En avril-juillet 2013, après un accident vasculaire cérébral (AVC), Bouteflika est hospitalisé durant 80 jours à Paris, où il avait déjà été hospitalisé en 2005 pour un ulcère hémorragique à l’estomac.

L’AVC le laisse affaibli et souffrant d’importantes séquelles. En septembre, il marque pourtant son autorité avec un important remaniement ministériel et réduit l’influence des services secrets. Le 17 avril 2014, il est réélu (à 81,49 % des voix) pour un quatrième mandat. Il prête serment en fauteuil roulant et sera de nouveau hospitalisé à plusieurs reprises en Europe.

Purges au sein du pouvoir

Le 30 janvier 2016, la présidence s’affirme comme centre du pouvoir avec la dissolution du DRS (Département du renseignement et de la sécurité), considéré comme un « Etat dans l’Etat » et dont le patron, le puissant général Mohamed Mediene dit « Toufik », avait été limogé en septembre.

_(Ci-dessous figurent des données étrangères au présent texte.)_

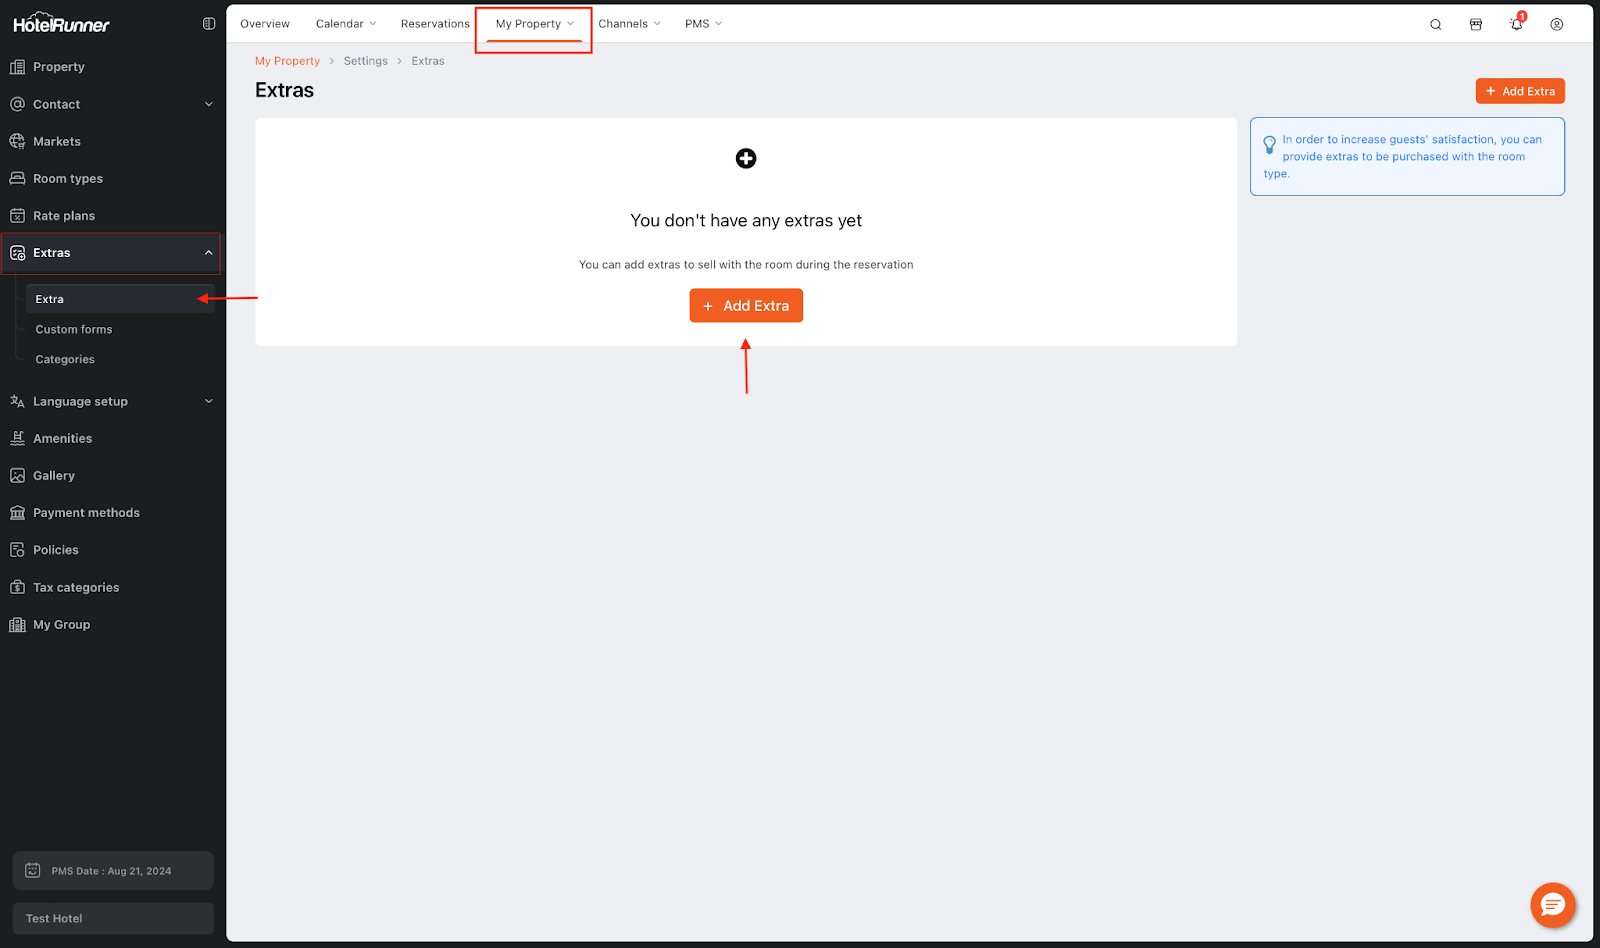Screen dimensions: 1600x948
Task: Click the PMS Date box
Action: [x=113, y=871]
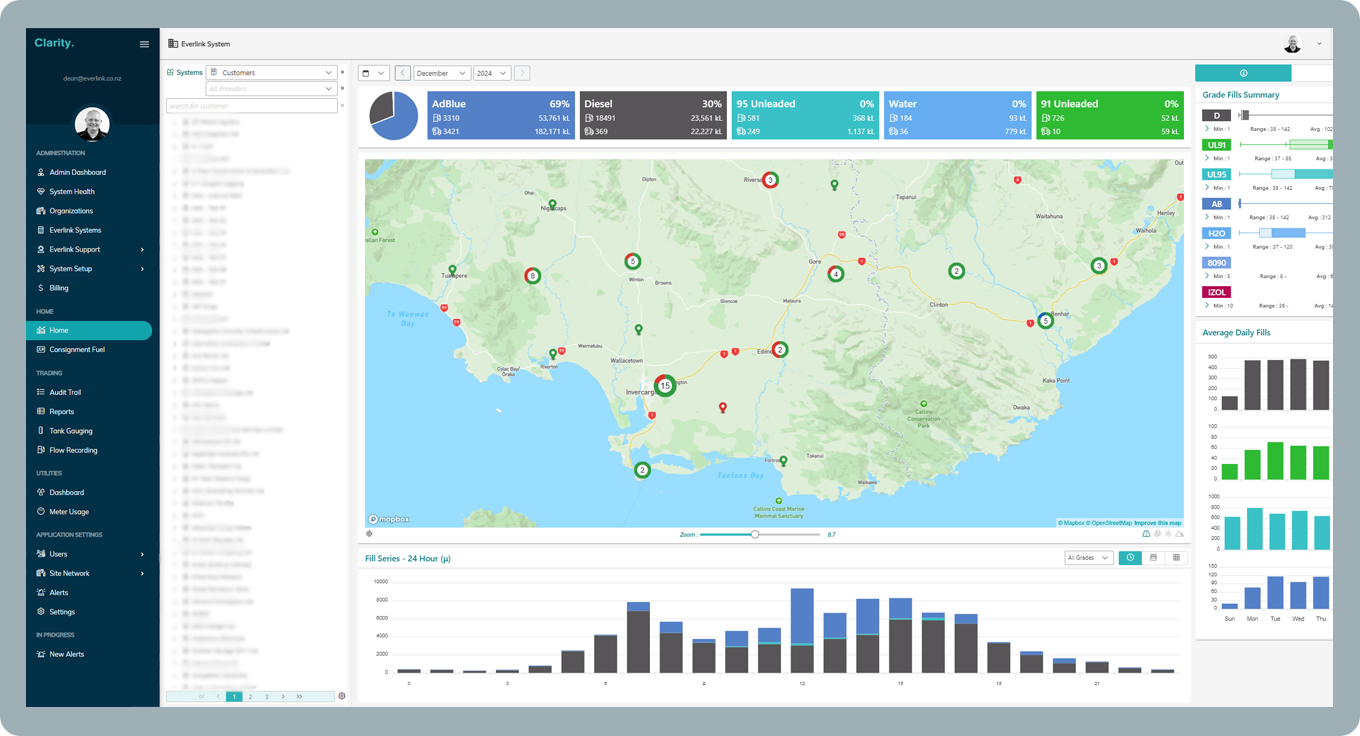Click the map Zoom slider handle
Viewport: 1360px width, 736px height.
pos(755,534)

Le 15 août 2017, le Premier ministre Abdelmadjid Tebboune est limogé, trois mois à peine après sa nomination, sur fond de sourdes luttes de clans à la tête de l’Etat. Il est remplacé par Ahmed Ouyahia, jusqu’ici chef de cabinet du chef de l’Etat et déjà chef du gouvernement à trois reprises.

Début novembre 2018, plusieurs journaux font état de la mise en liberté de cinq généraux, en détention préventive depuis mi-octobre dans le cadre d’une enquête sur de présumées malversations. Ces généraux avaient été mis à la retraite durant l’été dans le cadre d’une vague de limogeages dans la haute hiérarchie militaire.